▸ The request
Reproduce the material below word for word, with nothing changed, added, or left out.

▸ Information provided

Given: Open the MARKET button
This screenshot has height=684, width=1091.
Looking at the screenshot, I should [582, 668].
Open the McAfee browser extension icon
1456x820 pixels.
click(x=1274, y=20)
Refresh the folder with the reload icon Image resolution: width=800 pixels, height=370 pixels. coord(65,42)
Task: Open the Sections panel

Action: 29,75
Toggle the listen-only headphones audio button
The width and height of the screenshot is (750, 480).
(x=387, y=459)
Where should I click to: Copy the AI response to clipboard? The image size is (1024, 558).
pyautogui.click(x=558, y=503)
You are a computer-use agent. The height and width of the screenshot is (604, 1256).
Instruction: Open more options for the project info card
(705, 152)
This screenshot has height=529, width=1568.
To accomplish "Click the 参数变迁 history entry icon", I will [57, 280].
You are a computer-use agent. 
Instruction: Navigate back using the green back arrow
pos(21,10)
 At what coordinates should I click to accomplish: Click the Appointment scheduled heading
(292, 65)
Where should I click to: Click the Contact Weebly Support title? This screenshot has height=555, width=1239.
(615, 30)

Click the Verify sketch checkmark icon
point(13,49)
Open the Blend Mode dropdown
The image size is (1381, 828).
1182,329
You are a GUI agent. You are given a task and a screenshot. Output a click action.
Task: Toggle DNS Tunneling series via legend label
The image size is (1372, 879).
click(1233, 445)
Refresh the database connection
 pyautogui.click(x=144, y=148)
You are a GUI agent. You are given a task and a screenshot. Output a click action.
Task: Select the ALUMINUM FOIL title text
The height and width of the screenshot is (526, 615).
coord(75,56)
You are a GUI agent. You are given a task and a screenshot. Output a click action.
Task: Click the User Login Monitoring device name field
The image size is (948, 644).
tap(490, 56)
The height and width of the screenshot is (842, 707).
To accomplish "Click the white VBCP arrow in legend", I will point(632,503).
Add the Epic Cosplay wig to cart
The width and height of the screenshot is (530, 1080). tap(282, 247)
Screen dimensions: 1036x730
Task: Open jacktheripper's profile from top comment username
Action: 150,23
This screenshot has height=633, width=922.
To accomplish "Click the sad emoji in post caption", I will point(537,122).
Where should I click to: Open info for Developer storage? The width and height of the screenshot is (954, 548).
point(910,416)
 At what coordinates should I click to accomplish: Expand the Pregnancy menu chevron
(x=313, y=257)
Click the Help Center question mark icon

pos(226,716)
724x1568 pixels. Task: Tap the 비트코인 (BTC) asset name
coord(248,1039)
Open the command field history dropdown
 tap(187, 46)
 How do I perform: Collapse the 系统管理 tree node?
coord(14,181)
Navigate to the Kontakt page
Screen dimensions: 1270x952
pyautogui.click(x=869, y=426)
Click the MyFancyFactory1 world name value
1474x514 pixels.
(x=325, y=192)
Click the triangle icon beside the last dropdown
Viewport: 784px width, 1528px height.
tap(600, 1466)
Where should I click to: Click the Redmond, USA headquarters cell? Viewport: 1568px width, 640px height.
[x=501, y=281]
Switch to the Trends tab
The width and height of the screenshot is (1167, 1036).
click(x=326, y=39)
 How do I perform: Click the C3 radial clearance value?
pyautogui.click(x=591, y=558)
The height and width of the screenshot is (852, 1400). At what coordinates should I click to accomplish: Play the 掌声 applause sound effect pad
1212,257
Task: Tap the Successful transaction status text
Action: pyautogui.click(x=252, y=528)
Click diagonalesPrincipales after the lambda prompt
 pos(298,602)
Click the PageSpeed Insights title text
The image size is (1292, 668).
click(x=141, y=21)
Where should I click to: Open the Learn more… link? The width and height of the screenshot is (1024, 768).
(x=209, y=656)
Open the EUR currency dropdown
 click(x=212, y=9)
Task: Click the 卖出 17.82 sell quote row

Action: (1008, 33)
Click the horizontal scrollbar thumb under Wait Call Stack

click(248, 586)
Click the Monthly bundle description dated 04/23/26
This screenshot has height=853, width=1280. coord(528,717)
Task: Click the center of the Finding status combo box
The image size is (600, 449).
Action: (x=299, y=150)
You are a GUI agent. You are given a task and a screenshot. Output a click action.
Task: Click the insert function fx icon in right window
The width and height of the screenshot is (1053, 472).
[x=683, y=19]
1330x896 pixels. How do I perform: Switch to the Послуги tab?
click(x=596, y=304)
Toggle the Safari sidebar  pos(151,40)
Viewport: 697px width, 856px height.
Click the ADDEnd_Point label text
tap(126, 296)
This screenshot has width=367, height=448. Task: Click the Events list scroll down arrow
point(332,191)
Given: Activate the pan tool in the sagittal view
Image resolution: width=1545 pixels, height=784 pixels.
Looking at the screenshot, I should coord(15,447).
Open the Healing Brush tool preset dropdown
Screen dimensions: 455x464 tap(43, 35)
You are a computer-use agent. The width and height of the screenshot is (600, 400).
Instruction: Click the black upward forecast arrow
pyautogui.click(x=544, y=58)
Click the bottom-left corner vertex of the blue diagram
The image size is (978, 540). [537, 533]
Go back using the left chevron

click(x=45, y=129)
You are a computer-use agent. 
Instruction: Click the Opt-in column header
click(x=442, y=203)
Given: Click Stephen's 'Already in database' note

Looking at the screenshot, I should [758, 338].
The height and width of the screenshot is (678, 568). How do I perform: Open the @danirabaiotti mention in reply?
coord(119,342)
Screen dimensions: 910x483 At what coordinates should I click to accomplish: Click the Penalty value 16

▸ Result of this task
Given: Open the MARKET button
This screenshot has height=684, width=1091.
Looking at the screenshot, I should [582, 668].
Open the McAfee browser extension icon
1456x820 pixels.
click(x=1274, y=20)
Refresh the folder with the reload icon Image resolution: width=800 pixels, height=370 pixels. coord(65,42)
Task: Open the Sections panel

Action: 29,75
Toggle the listen-only headphones audio button
The width and height of the screenshot is (750, 480).
(x=387, y=459)
Where should I click to: Copy the AI response to clipboard? The image size is (1024, 558).
pyautogui.click(x=558, y=503)
You are a computer-use agent. The height and width of the screenshot is (604, 1256).
Instruction: Open more options for the project info card
(705, 152)
This screenshot has height=529, width=1568.
To accomplish "Click the 参数变迁 history entry icon", I will [57, 280].
You are a computer-use agent. 
Instruction: Navigate back using the green back arrow
pos(21,10)
 At what coordinates should I click to accomplish: Click the Appointment scheduled heading
(292, 65)
Where should I click to: Click the Contact Weebly Support title? This screenshot has height=555, width=1239.
(615, 30)

Click the Verify sketch checkmark icon
point(13,49)
Open the Blend Mode dropdown
The image size is (1381, 828).
1182,329
You are a GUI agent. You are given a task and a screenshot. Output a click action.
Task: Toggle DNS Tunneling series via legend label
The image size is (1372, 879).
click(1233, 445)
Refresh the database connection
 pyautogui.click(x=144, y=148)
You are a GUI agent. You are given a task and a screenshot. Output a click action.
Task: Select the ALUMINUM FOIL title text
The height and width of the screenshot is (526, 615).
coord(75,56)
You are a GUI agent. You are given a task and a screenshot. Output a click action.
Task: Click the User Login Monitoring device name field
The image size is (948, 644).
tap(490, 56)
The height and width of the screenshot is (842, 707).
To accomplish "Click the white VBCP arrow in legend", I will point(632,503).
Add the Epic Cosplay wig to cart
The width and height of the screenshot is (530, 1080). tap(282, 247)
Screen dimensions: 1036x730
Task: Open jacktheripper's profile from top comment username
Action: 150,23
This screenshot has height=633, width=922.
To accomplish "Click the sad emoji in post caption", I will point(537,122).
Where should I click to: Open info for Developer storage? The width and height of the screenshot is (954, 548).
point(910,416)
 At what coordinates should I click to accomplish: Expand the Pregnancy menu chevron
(x=313, y=257)
Click the Help Center question mark icon

pos(226,716)
724x1568 pixels. Task: Tap the 비트코인 (BTC) asset name
coord(248,1039)
Open the command field history dropdown
 tap(187, 46)
 How do I perform: Collapse the 系统管理 tree node?
coord(14,181)
Navigate to the Kontakt page
Screen dimensions: 1270x952
pyautogui.click(x=869, y=426)
Click the MyFancyFactory1 world name value
1474x514 pixels.
(x=325, y=192)
Click the triangle icon beside the last dropdown
Viewport: 784px width, 1528px height.
tap(600, 1466)
Where should I click to: Click the Redmond, USA headquarters cell? Viewport: 1568px width, 640px height.
[x=501, y=281]
Switch to the Trends tab
The width and height of the screenshot is (1167, 1036).
click(x=326, y=39)
 How do I perform: Click the C3 radial clearance value?
pyautogui.click(x=591, y=558)
The height and width of the screenshot is (852, 1400). At what coordinates should I click to accomplish: Play the 掌声 applause sound effect pad
1212,257
Task: Tap the Successful transaction status text
Action: pyautogui.click(x=252, y=528)
Click diagonalesPrincipales after the lambda prompt
 pos(298,602)
Click the PageSpeed Insights title text
The image size is (1292, 668).
click(x=141, y=21)
Where should I click to: Open the Learn more… link? The width and height of the screenshot is (1024, 768).
(x=209, y=656)
Open the EUR currency dropdown
 click(x=212, y=9)
Task: Click the 卖出 17.82 sell quote row

Action: (1008, 33)
Click the horizontal scrollbar thumb under Wait Call Stack

click(248, 586)
Click the Monthly bundle description dated 04/23/26
This screenshot has height=853, width=1280. coord(528,717)
Task: Click the center of the Finding status combo box
The image size is (600, 449).
Action: (x=299, y=150)
You are a GUI agent. You are given a task and a screenshot. Output a click action.
Task: Click the insert function fx icon in right window
The width and height of the screenshot is (1053, 472).
[x=683, y=19]
1330x896 pixels. How do I perform: Switch to the Послуги tab?
click(x=596, y=304)
Toggle the Safari sidebar  pos(151,40)
Viewport: 697px width, 856px height.
Click the ADDEnd_Point label text
tap(126, 296)
This screenshot has width=367, height=448. Task: Click the Events list scroll down arrow
point(332,191)
Given: Activate the pan tool in the sagittal view
Image resolution: width=1545 pixels, height=784 pixels.
Looking at the screenshot, I should coord(15,447).
Open the Healing Brush tool preset dropdown
Screen dimensions: 455x464 tap(43, 35)
You are a computer-use agent. The width and height of the screenshot is (600, 400).
Instruction: Click the black upward forecast arrow
pyautogui.click(x=544, y=58)
Click the bottom-left corner vertex of the blue diagram
The image size is (978, 540). [537, 533]
Go back using the left chevron

click(x=45, y=129)
You are a computer-use agent. 
Instruction: Click the Opt-in column header
click(x=442, y=203)
Given: Click Stephen's 'Already in database' note

Looking at the screenshot, I should [758, 338].
The height and width of the screenshot is (678, 568). How do I perform: Open the @danirabaiotti mention in reply?
coord(119,342)
Screen dimensions: 910x483 At what coordinates should I click to accomplish: Click the Penalty value 16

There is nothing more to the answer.